There is one element I find that is rarely written about and that is permission giving. There will be a collective understanding that you are the manager. They may be waiting for you to start to ‘manage’. This, in people’s minds, means telling them what to do. By using a collaborative approach in generating ideas, understanding what performance looks like, for example, you are setting the standard. If this comes from a place of genuine authenticity, you need to communicate this again and again.

Challenges will come from inside and outside the team, that’s ok, let them. If your objective is to find a way to efficiency and performance through collaborative working, that’s a great place to be. Consequently, this will move the team from a place of asking, to an openly providing solutions mode. You don’t want them to hold onto ideas and wait to be asked, they need to feel empowered to provide what they have.

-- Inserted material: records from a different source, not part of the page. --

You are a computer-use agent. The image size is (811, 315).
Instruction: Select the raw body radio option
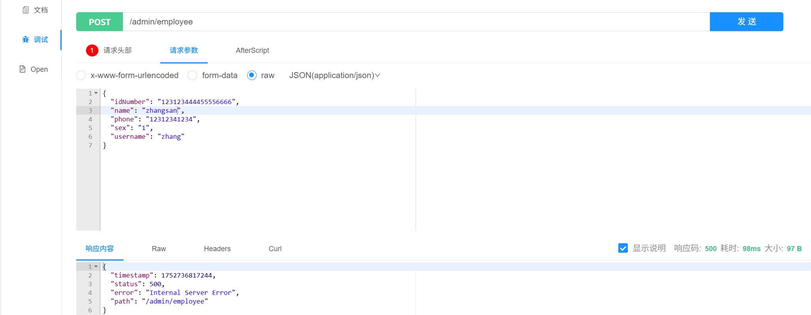(252, 75)
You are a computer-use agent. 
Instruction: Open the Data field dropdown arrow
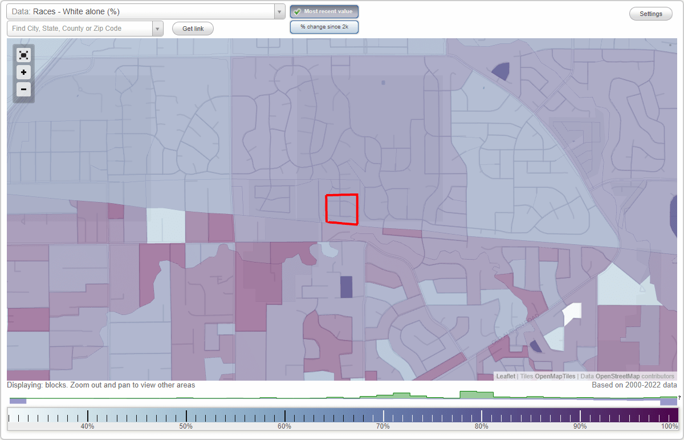[279, 11]
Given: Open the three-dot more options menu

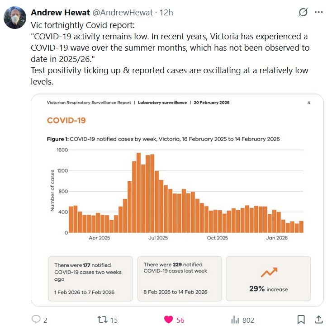Looking at the screenshot, I should pos(318,12).
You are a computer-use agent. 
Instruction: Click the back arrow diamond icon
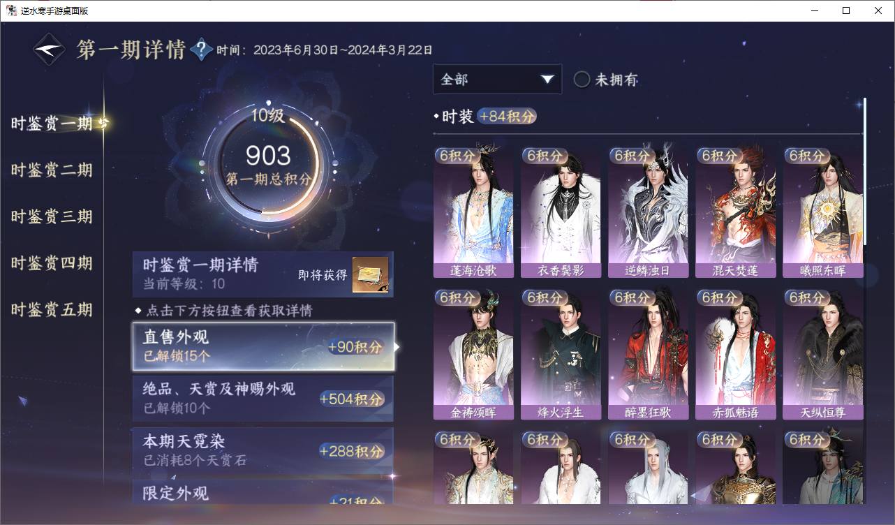coord(50,50)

Final Thoughts For New Managers

Whether you are a seasoned manager or a new one, management constantly throws up challenges. The pure nature of management should be based on work that achieves organisational objectives. This is a time for you to make a difference and learn in the process. Underpinning your approach with knowledge of the team, role and the overall strategic priorities will aid in providing an informed plan. Utilising an authentic approach through quality discussions with people around you will ensure you have success at achieving your aim. Will you make mistakes? – yes probably, but it will be the resilience that you demonstrate that will mark you out as a great manager.

Being a new manager is tough but rarely an impossible challenge. Through remaining pragmatic and authentic you will begin forming the basis of high performance. Creating a strong yet flexible plan for the provided a solid foundation to work from.

Striking the balance is the role of every manager; the balance between providing high performance for the organisation and being that key individual in the team. Generally, people want to give their best, use the skills they have to best effect. Your role is to draw these out by facilitating the plan that you created.

High performance is tough to achieve, even harder to maintain, but always rewarding. Good luck.